Currently setting arthouse screens ablaze is Cannes’ Palm d’Or winner Blue Is the Warmest Color, the French film about a passionate, multiyear love affair between the young Adele (Adele Exarchopoulos) and the older, more experienced Emma (Lea Seydoux). The film is an alternately joyous and painful account of first love, mostly shot, unrelentingly, in close-up. The first half, in which Adele comes to realize she’s gay and pursues (and is pursued by) Emma, is joyous; the second half, in which it all falls apart, is achingly sad. It earned a rare NC-17 because it has “explicit” sex, but it’s even more explicit emotionally.

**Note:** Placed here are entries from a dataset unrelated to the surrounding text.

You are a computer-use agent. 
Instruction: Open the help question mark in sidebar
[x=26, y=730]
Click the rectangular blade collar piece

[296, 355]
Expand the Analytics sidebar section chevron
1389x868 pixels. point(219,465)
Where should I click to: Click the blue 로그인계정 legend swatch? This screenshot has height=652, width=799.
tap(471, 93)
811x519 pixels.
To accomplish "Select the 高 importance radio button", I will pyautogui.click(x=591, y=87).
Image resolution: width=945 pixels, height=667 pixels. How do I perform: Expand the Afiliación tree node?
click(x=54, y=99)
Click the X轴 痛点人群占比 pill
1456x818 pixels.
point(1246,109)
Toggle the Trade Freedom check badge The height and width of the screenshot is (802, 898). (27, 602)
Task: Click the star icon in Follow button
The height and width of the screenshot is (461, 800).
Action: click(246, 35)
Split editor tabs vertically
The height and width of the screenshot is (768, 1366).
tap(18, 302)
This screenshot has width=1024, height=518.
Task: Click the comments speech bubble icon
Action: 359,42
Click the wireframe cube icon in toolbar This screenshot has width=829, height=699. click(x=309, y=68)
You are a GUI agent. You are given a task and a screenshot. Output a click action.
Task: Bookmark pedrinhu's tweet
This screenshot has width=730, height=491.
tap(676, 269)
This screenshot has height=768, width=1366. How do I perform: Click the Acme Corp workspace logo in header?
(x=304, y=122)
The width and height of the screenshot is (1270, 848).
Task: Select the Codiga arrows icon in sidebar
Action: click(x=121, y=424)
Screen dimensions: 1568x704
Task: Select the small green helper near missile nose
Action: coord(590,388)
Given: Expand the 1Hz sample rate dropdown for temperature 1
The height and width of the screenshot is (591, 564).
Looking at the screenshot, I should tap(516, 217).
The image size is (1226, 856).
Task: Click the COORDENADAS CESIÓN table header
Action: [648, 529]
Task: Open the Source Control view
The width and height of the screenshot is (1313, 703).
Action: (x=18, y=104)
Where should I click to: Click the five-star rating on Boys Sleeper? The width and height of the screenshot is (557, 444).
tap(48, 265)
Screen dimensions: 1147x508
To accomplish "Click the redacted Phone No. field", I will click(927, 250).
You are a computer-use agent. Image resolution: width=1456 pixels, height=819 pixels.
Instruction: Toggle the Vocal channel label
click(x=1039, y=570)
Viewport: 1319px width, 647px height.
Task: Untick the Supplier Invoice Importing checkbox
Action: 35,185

The sex bits, which are the film’s primary marketing point, bring us to the subject of the “male gaze.” Superficially, it must be noted that the director, Abdellatif Kechiche, is male, and his camera is, from the second shot in the movie, unashamedly in love with Exarchopoulos’ ass. He has a sense of humor about it—which you may or may not share—going so far as to include a long scene at a museum where Emma and Adele gaze at women’s naked asses in great works of art. On a deeper level, does the film represent the lusty sex between the women as a lesbian filmmaker would? Beats me, but I suspect not. The love scenes are, to the film’s credit, sex positive in a way that a lot of male-directed porn isn’t, but they’re also idealized in a way that doesn’t seem true—especially the depiction of Adele’s first-time sex with Emma. (Then again, the law of averages suggests that someone has to get it right the first time.)
This isn’t a movie about lesbians per se, however. It’s a movie about love, sex and sensuality. It isn’t just fucking that Kechiche’s endless close-ups linger on; it’s smoking, eating, drinking and sobbing. (Ecstasy, Tears and Snot would have been a great alternate title.) The movie throbs like a passage from D.H. Lawrence.
Kechiche and his collaborator adapted Blue from a graphic novel, which, from the synopsis available on Wikipedia, was a good deal more interested in the particulars of lesbian life—and a lot more neatly plotted. In the film, the various particulars of each woman’s life seem to come out of the blue because we’re only close to their emotional and sexual life together. (It comes as a surprise to learn that Adele wants to be a teacher, which leads to a lot of dreary, idealized classroom scenes.) Blue Is the Warmest Color introduces aspects of life in the closet, and the effects of societal, parental and peer pressure (and support) on gay youth, but these, as noted, prove irrelevant to the filmmaker’s prime interest. The question is, of course, is l’amour enough?
Not for two hours and 59 minutes in a cinema, it isn’t.